(Saved entries)

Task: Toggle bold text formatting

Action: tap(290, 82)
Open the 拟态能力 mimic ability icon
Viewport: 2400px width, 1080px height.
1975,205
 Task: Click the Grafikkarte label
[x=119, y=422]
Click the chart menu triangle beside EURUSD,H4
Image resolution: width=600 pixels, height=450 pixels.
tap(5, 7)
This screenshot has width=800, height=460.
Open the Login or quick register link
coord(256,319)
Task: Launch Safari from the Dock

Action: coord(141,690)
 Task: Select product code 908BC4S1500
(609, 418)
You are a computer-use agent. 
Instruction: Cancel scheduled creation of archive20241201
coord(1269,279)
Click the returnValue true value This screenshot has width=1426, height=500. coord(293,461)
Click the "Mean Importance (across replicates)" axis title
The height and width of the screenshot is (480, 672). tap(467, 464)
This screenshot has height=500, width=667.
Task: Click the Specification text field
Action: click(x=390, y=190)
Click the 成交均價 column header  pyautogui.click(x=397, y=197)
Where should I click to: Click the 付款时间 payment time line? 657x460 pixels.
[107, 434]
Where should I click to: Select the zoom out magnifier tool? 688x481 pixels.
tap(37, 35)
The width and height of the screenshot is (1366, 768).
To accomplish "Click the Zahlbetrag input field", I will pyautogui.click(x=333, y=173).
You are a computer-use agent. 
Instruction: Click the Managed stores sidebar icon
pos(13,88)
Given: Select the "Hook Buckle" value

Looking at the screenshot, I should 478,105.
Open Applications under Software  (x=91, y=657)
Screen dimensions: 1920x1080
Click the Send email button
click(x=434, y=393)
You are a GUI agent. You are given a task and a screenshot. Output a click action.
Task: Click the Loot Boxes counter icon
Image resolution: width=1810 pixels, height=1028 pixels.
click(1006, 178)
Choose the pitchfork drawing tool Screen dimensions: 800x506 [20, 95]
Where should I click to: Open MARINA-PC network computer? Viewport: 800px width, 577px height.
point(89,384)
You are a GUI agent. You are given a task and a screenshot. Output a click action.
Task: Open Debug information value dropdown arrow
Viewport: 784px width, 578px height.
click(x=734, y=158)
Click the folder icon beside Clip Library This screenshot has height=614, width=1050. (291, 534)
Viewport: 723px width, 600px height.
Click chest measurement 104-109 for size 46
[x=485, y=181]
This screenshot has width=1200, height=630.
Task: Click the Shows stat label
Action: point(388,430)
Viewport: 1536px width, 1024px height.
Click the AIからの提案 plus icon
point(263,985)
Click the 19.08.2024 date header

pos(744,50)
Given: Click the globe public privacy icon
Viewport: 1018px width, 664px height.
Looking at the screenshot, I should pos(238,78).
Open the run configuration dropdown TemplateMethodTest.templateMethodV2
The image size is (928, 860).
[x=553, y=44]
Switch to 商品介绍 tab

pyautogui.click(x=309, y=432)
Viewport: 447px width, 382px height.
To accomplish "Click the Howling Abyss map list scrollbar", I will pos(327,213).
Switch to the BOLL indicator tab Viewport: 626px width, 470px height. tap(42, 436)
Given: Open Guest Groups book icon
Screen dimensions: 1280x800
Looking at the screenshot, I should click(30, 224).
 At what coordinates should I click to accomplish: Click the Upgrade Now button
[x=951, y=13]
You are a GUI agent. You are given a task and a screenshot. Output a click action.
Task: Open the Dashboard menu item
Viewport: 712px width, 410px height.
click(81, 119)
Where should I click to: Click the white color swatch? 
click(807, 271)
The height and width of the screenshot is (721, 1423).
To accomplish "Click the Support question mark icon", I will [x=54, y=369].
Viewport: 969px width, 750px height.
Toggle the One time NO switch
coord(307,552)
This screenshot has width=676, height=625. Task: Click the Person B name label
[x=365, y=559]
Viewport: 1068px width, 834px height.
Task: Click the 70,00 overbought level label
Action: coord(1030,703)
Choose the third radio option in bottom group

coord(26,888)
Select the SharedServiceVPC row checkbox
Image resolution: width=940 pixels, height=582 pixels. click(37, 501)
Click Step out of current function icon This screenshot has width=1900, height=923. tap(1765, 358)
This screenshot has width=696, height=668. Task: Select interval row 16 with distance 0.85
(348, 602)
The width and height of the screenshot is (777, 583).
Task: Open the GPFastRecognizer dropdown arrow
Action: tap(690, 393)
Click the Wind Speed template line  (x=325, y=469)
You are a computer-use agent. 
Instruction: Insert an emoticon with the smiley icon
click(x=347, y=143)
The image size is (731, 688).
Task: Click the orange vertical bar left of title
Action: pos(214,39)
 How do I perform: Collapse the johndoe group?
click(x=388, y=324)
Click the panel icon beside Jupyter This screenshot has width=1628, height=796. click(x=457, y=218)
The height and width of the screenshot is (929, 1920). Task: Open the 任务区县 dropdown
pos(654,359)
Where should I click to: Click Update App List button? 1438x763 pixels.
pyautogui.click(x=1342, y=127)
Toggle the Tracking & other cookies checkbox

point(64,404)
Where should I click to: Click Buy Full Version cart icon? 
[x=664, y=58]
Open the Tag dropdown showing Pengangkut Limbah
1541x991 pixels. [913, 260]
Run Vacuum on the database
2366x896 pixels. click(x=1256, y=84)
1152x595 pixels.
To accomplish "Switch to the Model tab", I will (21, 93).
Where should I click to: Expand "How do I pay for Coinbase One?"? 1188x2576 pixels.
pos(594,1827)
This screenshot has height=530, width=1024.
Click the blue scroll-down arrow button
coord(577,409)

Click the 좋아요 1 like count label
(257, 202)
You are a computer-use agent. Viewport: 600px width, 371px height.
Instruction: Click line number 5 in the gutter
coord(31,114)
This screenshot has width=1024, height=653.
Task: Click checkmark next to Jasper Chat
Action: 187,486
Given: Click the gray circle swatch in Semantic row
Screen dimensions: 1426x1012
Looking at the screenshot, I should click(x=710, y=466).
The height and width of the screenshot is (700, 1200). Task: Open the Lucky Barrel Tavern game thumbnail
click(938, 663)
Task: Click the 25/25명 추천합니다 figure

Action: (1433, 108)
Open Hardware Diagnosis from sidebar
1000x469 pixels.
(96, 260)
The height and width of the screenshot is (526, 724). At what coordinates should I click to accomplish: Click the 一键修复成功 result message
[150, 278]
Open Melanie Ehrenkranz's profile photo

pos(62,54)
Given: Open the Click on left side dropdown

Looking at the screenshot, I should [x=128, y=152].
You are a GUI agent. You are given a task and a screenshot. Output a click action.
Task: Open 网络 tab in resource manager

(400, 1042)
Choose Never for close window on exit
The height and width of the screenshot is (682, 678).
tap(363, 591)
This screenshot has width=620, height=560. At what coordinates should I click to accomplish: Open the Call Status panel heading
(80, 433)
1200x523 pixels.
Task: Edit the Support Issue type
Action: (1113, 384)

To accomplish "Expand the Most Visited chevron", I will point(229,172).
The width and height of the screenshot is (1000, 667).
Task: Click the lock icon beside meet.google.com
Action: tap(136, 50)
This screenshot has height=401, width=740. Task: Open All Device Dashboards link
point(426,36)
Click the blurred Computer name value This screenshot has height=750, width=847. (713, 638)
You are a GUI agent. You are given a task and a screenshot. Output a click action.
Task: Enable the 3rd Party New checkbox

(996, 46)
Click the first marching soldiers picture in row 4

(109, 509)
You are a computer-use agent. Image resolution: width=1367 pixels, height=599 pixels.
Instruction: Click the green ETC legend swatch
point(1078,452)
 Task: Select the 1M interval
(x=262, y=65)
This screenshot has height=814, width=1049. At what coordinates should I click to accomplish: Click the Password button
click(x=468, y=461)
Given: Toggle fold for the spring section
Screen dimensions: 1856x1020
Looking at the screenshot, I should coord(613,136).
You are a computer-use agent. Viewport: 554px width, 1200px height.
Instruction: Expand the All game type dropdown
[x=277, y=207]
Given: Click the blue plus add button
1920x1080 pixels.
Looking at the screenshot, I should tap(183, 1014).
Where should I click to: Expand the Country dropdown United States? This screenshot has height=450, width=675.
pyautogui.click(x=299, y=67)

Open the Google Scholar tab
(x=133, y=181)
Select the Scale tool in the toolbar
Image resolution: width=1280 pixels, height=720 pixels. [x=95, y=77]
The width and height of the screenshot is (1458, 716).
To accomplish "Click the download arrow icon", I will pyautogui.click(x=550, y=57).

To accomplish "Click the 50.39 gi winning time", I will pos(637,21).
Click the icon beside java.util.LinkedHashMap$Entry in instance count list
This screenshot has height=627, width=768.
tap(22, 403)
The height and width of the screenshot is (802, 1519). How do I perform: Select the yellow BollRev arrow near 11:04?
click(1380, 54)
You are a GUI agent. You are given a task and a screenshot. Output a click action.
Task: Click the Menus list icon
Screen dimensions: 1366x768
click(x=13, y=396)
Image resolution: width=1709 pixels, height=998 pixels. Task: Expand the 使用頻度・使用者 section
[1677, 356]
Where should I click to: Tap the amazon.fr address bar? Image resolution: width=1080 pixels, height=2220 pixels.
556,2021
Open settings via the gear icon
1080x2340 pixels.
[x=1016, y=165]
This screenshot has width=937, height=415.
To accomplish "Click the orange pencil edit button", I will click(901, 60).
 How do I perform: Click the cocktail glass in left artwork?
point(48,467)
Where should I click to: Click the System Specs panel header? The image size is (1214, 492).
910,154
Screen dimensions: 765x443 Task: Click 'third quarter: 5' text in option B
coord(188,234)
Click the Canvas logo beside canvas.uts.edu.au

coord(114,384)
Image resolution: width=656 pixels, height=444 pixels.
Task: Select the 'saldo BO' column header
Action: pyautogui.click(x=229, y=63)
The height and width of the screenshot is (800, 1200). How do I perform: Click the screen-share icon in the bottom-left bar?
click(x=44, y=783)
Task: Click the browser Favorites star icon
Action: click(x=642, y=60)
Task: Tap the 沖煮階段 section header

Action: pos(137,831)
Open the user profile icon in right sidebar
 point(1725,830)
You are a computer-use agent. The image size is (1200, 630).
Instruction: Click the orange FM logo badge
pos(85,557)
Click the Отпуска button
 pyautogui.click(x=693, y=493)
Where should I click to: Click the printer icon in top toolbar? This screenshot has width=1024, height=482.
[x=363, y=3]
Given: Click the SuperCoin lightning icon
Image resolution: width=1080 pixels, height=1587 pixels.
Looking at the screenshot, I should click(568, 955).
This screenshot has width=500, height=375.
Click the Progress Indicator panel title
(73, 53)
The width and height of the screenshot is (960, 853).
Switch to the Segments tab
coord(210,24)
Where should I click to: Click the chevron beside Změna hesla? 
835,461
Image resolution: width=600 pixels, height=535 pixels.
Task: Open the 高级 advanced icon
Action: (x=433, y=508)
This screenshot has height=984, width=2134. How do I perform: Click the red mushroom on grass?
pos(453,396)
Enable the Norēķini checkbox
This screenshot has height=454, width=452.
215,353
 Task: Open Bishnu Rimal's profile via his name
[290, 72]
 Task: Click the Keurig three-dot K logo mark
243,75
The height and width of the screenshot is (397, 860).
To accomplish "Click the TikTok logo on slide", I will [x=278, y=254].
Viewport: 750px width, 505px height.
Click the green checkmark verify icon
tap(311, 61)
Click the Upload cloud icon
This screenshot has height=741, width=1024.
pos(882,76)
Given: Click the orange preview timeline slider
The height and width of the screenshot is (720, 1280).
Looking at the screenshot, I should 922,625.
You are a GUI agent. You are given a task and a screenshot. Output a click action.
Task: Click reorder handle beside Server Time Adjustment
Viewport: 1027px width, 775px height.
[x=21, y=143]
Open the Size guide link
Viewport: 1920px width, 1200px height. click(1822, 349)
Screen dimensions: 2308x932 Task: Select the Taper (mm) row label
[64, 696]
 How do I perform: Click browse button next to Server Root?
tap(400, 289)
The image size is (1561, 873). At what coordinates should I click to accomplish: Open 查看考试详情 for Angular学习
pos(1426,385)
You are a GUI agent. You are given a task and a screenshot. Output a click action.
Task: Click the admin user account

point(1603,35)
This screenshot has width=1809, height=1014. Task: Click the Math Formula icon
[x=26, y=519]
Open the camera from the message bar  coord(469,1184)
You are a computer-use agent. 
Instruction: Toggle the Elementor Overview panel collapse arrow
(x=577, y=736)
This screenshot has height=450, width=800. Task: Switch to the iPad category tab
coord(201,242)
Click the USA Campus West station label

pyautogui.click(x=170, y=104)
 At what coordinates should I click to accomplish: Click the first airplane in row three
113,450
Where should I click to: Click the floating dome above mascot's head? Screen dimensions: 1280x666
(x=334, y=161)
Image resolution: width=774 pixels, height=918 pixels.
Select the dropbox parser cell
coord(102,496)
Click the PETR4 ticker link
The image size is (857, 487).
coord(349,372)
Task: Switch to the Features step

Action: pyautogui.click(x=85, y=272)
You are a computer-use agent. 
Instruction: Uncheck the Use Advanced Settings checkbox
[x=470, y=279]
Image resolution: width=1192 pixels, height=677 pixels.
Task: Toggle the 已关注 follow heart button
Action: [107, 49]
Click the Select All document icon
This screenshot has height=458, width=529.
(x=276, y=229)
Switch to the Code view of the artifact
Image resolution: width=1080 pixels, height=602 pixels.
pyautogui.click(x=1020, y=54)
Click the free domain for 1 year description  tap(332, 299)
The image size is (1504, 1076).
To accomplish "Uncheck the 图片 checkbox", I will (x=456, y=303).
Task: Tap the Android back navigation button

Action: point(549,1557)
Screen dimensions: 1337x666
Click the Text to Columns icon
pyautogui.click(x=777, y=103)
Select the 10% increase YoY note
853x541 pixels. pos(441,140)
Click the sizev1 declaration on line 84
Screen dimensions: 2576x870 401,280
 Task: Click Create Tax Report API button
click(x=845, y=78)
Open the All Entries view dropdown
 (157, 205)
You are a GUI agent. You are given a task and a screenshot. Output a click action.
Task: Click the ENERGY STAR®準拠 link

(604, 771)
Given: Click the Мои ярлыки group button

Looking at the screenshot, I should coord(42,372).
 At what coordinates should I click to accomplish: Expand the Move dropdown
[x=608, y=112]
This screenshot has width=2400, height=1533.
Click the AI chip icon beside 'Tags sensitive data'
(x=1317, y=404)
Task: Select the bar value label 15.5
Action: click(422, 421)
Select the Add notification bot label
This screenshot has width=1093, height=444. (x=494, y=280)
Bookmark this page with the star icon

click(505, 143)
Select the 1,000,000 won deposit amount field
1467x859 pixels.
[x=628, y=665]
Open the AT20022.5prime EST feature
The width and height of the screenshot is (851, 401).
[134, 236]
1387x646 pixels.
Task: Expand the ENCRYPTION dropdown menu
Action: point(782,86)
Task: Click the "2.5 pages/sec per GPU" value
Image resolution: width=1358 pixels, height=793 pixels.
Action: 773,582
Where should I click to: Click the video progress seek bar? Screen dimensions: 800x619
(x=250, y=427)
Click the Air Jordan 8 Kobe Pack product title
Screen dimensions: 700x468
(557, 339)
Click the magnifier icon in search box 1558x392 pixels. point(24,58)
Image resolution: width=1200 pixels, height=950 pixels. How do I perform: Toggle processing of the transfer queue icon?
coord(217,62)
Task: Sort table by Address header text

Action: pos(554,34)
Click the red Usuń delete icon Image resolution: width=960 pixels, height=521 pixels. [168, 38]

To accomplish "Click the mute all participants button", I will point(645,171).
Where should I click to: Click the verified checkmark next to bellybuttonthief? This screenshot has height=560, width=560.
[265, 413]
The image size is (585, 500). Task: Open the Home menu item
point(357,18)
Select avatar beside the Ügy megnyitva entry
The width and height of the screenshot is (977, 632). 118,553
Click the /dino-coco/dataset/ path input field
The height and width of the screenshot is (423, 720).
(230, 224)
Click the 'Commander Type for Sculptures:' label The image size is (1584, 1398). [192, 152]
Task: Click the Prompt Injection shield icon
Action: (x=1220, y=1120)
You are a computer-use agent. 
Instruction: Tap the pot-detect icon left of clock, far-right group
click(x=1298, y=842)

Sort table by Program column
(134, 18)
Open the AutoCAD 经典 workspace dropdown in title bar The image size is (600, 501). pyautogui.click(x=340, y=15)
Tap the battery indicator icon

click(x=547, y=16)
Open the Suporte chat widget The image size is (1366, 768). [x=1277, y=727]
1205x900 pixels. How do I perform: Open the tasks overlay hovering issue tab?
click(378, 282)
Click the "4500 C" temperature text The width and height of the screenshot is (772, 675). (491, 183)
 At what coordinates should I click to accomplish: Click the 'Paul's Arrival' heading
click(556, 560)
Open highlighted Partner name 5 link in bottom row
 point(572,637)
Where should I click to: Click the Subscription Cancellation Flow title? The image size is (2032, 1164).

## WORK ORDER
Copy all the lines from the data above that hold the word "input".

## SOLUTION
To accomplish "Click the Zahlbetrag input field", I will pyautogui.click(x=333, y=173).
Click the /dino-coco/dataset/ path input field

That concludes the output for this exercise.